They turned away together.

“Now what have I done?” I asked myself. “Of what am I guilty?”


I strolled over to the river bank in the deepening dusk. It did not there go down abruptly to the water. From the prairie-rim it sloped to a lower bank and thence dipped again. Along the upper edge a trail wound, and there was another lower down. Despite the time of year it was a mild night. There was no snow on the ground. On both trails guests had been arriving. Some came in canoes across the river, not yet frozen, not, by the temperature, likely to be for some time; others came from the direction of the North-West fort, preferring to walk that way, by the windings of the stream, instead of directly across the plain.

As I reached the edge of the plain I saw, just below me, a man advancing. Behind him were three women.

Bon soir. Good-evening,” he said.

“Good-evening,” said I.

“Those bagpipes carry far,” he remarked, very friendly of manner. “They tell us of merry-making and now—close—we hear the violins. We must show them how the old voyageurs dance the jigs.”

“It is a good occasion,” I agreed.

“Oh, yes. Belle occasion, mais oui.

With that exchange of speech he passed on, followed by a lady of uncertain age. A bright bandana was round her head, as I could see in the moonlight. By her rustling she was apparently wearing a satin dress. She went on discreetly with downcast eyes. The moonlight drifted in among the tangle of branch and twig. The two other women were coming at a tangent up the bank.

“No, I don’t think I will go after all,” I heard a girl say. “I’ll turn back here.”

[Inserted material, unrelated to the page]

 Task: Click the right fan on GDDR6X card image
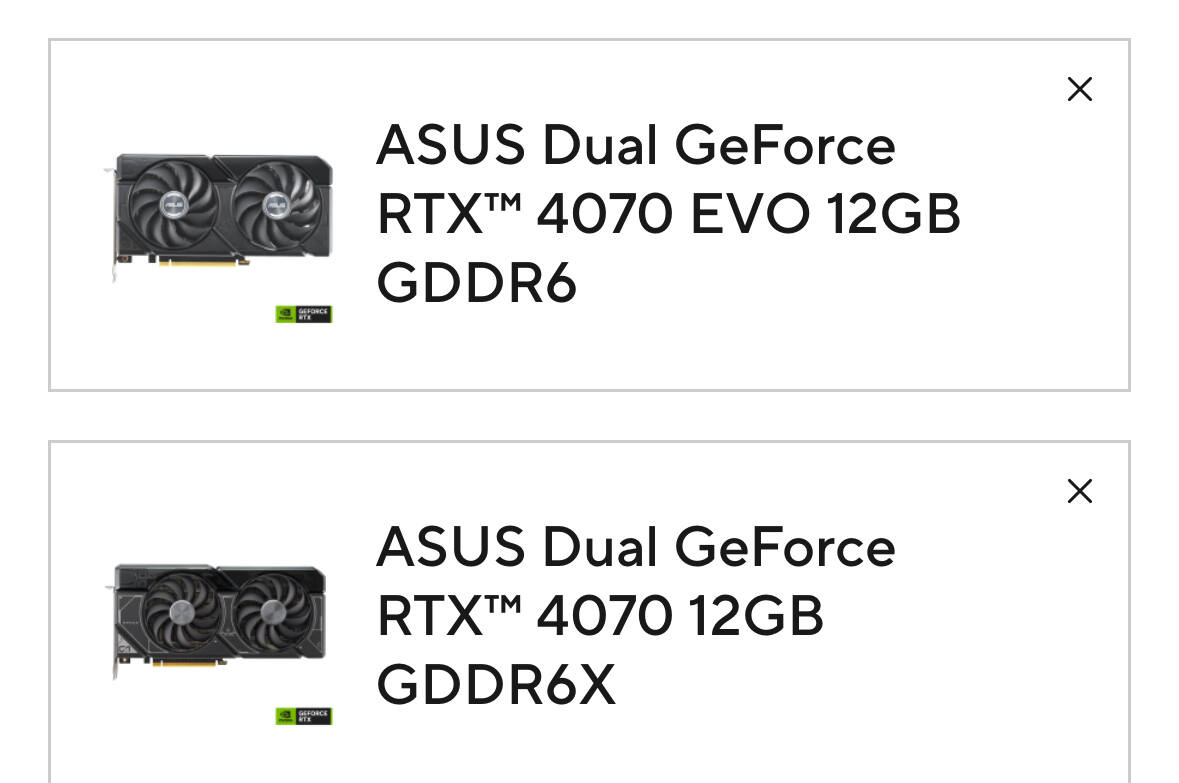pyautogui.click(x=273, y=613)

That voice moved me much as at Fort Gibraltar I had been moved by a glimpse of a half-breed girl.

“Oh, come and dance, Christina!” the man called coaxingly. “It will do you good. We are friends of the settlers, have always been, and they will welcome us.”

Christina! That was the name of Court Nez’s daughter.

Then the woman with her spoke, in a French accent like the man’s: “She does not want to be too far if Court Nez comes back to-night.”

The man’s voice had sounded familiar to me but I had remained uncertain of his identity. The voice of a Frenchman speaking English might be, to my ears, that of almost any Frenchman. Yet I had thought he was one of the free-traders called Lapointe. Whether it was he or not, I had to speak to him then because of the sudden realisation that the girl below was Court Nez’s Christina, returned from Quebec to Red River again.

“Is that you, Monsieur Lapointe?” I inquired.

“Yes, c’est moi. And it is the young man, David Baxter—is it not?—one of those who stayed with Mr. McLeod when those who would not go by guile, as they say, and soft words, went away at threat of death.”

“I would rather go back,” the girl protested.

“I understand, my dear,” answered the woman beside her. “Très bien, you go back. You do not want me to go with you?”

I looked beyond her at Christina whose grace caught my heart as when first I saw her on the evening that I accompanied Miles Macdonell to Fort Gibraltar. And again, as then when our eyes met, I had that inexplicable feeling as of having known her of old. On the earlier occasion there had been candle light in her eyes; on this there was the moonlight on her face.

“This is Mr. Baxter, Mr. David Baxter, Madame Lagimoniere,” said Lapointe, turning back a step or two while the woman who had passed with him strolled slowly on. “Your husband and he must often have met at Fort Douglas.”

I bowed and Marie Anne Gaboury Lagimoniere bowed. I realised that this must be the wife of the Lagimoniere who had helped McLeod and MacLean in getting workers for the sowing and the building after the half-breeds drew off—the Lagimoniere who had gone away with a message from Colin Robertson to Lord Selkirk in Montreal. Of her I had been told that she was the first white woman to come west into the Indian Countries.

“And this,” Lapointe continued, “is a young lady, part Ecossaise, just come here from Quebec, whose father it is possible you have met. He is known as Court Nez and——”

I bowed again, and had impulsively to interrupt:

“I only know you as Christina,” I said.

“You have met before!” exclaimed Lapointe.

“Court Nez has spoken of her—of you,” I replied, looking from him to Christina. “And we have met though we were not introduced. Perhaps you do not remember——”

“I remember,” she said, and——

“O God,” was the silent cry within me, “how I love this girl!”

Madame Lagimoniere clambered up the bank, Christina remaining a step or two below. In her own language the French woman began to explain that Christina did not want to go on and then reverted to English: “She wants to be back in case her father happens this very night to come in.”

Here, thought I, agitated, and controlling agitation, is most admirable chance, like a gift of God.

“If you will allow me,” I offered, “I will be your convoy back to Fort Gibraltar.”

“I am only going back to the Lagimonieres’ cabin,” said Christina, “but I would not take you away.”

“You would take me away from nothing. I came here for a walk by the river. At any rate the night is young. It has only just begun over there. I could be back here before—oh, before the late-comers.”

“She would not be afraid to go alone,” said Madame Lagimoniere.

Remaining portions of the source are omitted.